Mar 21, 2024
Splitting Adherent Cell Lines
- 1Washington University
Protocol Citation: Carolina Lopez 2024. Splitting Adherent Cell Lines. protocols.io https://dx.doi.org/10.17504/protocols.io.x54v9p51qg3e/v1
License: This is an open access protocol distributed under the terms of the Creative Commons Attribution License, which permits unrestricted use, distribution, and reproduction in any medium, provided the original author and source are credited
Protocol status: Working
We use this protocol and it's working
Created: December 17, 2023
Last Modified: March 21, 2024
Protocol Integer ID: 92422
Disclaimer
Timing for trypsin treatment and following splits may need to be adjusted based on the different cell types considering how adhesive they are and their growth rate.
Abstract
This protocol describes how to split and maintain adherent cell lines in culture.
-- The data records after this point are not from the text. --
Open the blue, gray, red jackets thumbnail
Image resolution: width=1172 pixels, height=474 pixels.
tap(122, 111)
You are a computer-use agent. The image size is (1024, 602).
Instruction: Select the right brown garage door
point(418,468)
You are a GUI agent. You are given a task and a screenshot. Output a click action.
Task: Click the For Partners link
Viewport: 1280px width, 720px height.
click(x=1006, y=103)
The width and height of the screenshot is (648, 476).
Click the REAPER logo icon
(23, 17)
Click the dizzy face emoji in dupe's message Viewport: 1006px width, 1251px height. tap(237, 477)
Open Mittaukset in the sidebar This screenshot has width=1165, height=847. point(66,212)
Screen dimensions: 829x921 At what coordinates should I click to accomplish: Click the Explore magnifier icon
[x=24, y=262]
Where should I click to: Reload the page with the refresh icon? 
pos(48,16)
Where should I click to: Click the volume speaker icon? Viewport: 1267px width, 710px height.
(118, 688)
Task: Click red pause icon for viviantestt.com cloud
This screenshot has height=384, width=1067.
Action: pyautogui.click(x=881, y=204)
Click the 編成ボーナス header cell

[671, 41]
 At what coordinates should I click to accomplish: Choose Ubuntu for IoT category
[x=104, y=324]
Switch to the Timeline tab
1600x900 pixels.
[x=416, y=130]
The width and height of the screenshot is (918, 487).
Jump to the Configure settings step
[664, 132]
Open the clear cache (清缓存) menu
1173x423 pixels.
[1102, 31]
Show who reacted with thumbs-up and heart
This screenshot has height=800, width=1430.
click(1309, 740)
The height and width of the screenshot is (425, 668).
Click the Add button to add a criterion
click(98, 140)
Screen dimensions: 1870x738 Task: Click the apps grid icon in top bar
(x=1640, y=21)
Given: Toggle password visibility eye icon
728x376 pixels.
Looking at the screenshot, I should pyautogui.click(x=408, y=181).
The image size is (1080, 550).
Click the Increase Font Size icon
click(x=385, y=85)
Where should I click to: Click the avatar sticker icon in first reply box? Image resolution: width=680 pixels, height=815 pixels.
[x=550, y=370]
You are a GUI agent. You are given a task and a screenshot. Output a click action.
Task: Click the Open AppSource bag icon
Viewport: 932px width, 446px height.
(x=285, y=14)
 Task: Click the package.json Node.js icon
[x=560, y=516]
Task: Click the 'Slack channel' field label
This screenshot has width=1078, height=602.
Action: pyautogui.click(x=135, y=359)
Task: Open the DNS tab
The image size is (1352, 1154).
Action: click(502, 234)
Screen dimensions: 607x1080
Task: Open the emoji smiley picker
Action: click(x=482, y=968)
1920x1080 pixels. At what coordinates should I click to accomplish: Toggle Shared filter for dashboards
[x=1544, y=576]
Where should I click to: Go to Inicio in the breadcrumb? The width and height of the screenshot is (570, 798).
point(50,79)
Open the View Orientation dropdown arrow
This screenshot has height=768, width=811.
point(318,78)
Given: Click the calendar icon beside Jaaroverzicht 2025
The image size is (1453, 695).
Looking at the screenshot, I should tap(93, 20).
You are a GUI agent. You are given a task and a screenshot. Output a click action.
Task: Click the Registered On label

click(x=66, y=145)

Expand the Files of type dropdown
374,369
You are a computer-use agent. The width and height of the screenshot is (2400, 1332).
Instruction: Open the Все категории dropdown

Examples of these cells are: A549 cells, LLCMK2 cells, and MDCK cells.
Materials
Tissue Culture Medium:
DMEM 500ml
Gentamicin 500ul (50ng/ml)
NaPy 5.0ml (1mM)
L-Glutamine 5.5ml (2mM)
FBS 50ml
Filter through a 0.2um filter
INFECTION MEDIUM - SeV
DMEM 500ml
Pen/Stp 5.0ml
BSA 35% 5.0ml
NaHCO3 5% 12ml
INFECTION MEDIUM - RSV (2% FBS)
DMEM 500ml
Gentamicin 500ul (50ng/ml)
NaPy 5.0ml (1mM)
L-Glutamine 5.5ml (2mM)
FBS 10ml
Protocol
Protocol
Splitting Adherent cells
- Wash flask 2x with sterile PBS.
- Add 2mL of trypsin/T75. Incubate at 37 oC for 2-3 mins or until cells are detached from the flask.
- Add 8mL of cell culture media and pipette up and down. Transfer all the media to a 15mL tube.
- Centrifuge at 1200 rpm for 5 min.
- Add 2ml of cell suspension to T75 flask, then add 10ml Tissue Culture Medium. The cell will be ready for next split two days later.